Doch welche Inhalte werden das sein, die der SPD-Kanzlerkandidat den Bürgern bis zur Bundestagswahl im September schmackhaft machen will? Die Debatte darüber führt der Parteichef am Abend bei Brötchen, Obst und Roter Grütze mit dem engsten SPD-Führungszirkel in einem Konferenzraum: Gabriels Stellvertreter sind angereist, darunter Hamburgs Erster Bürgermeister Olaf Scholz (der neben Martin Schulz durchaus als Alternativkandidat zu Gabriel gehandelt wurde), auch Fraktionschef Thomas Oppermann ist da.

"Soziale Gerechtigkeit bleibt Markenkern"

Einige Themen gelten bereits als gesetzt, bei anderen debattiert die Partei noch lebhaft. So soll soziale Gerechtigkeit oben auf der Agenda stehen. Nach dem rund dreistündigen Treffen betonte Barley, das sei der Markenkern der SPD. Was sie nicht sagt: Die Parteispitze debattierte in Düsseldorf durchaus darüber, ob das Thema innere Sicherheit nicht einen höheren Stellenwert einnehmen solle. Doch Gabriel hatte auch zuvor mehrfach betont, dass er einen inhaltlichen Wahlkampf anstrebt, mit möglichst großer Distanz zur Union. Der Tenor: Es wäre Gift, den Eindruck eines Einheitsbreis zu vermitteln und die große Koalition ist keine attraktive Perspektive – zumal so der Einzug eines Genossen ins Kanzleramt sowieso unmöglich wäre.

Streit um die Steuern

Und so setzt die SPD auf eine Handvoll Themen, die zwingend im nächsten Koalitionsvertrag stehen müssen. Wenn nicht, ziehe man die Opposition vor, hieß es.
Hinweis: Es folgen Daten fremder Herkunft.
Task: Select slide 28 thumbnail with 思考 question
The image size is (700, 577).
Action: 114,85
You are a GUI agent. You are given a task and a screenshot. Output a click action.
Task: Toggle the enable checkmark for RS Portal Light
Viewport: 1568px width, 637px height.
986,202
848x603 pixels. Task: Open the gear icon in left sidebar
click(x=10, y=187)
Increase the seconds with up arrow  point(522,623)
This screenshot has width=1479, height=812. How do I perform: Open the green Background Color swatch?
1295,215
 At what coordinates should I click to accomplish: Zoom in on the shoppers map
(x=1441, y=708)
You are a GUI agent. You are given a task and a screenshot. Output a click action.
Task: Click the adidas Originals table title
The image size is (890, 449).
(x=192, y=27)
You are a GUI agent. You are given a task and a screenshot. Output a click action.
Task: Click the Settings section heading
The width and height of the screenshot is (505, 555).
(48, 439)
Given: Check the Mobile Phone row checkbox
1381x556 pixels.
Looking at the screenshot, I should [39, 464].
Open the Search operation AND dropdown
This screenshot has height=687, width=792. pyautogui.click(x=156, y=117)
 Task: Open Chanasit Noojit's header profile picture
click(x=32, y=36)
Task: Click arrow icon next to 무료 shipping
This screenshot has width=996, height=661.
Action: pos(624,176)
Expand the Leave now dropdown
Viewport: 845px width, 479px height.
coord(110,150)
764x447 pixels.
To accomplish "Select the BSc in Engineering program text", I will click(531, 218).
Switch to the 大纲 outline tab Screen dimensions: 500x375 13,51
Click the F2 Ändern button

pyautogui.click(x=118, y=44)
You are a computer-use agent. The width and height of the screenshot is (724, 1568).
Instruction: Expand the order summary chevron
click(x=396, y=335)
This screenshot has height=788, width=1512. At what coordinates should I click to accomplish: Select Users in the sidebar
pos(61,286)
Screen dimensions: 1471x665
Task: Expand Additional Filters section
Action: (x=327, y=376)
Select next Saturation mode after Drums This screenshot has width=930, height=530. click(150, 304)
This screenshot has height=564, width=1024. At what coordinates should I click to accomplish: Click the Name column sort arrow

Die bei der Union verschriene Bürgerversicherung ist ein Beispiel. Mit dem Modell, die private Krankenversicherung abzuschaffen und alle Bürger über die gesetzliche Krankenversicherung zu versichern, haben die Sozialdemokraten bereits drei Wahlkämpfe eher erfolglos bestritten. Das soll nun anders werden. Als Blaupause gilt ein Modell, wonach die Beiträge für Arbeitgeber und Arbeitnehmer wieder gleich hoch liegen sollen, was zu einem Anstieg der Lohnnebenkosten führen würde. Gutverdiener müssten dann tiefer in die Tasche greifen.

Aber während bei der Bürgerversicherung Einigkeit in der SPD, ist das Thema Steuern noch umstritten. Bisher scheut man sich, die angedachten Tarife klar zu benennen, das Thema Vermögensteuer wackelt. Klar ist nur: Man will die mittleren und kleinen Einkommen entlasten. Dafür sollen Steuerschlupflöcher gestopft werden. Bei der Migrationspolitik soll ein Einwanderungsgesetz nach kanadischem Modell her, bei der Bildung soll Gebührenfreiheit von der Kita bis zur Uni gelten. Barley ergänzte nach dem Treffen, dass man auch bei diesen Themen mehr Gerechtigkeit wolle: "Ob es hohe Mieten in Städten ist, ob es Unordnung auf dem Arbeitsmarkt ist, ob es Breitbandversorgung und Daseinsvorsorge auf dem Land ist." Über all dem steht jedoch die Prämisse: Der Kanzlerkandidat muss zum Programm passen. Dass Gabriel dafür der Richtige sein könnte, bestreitet am Abend niemand.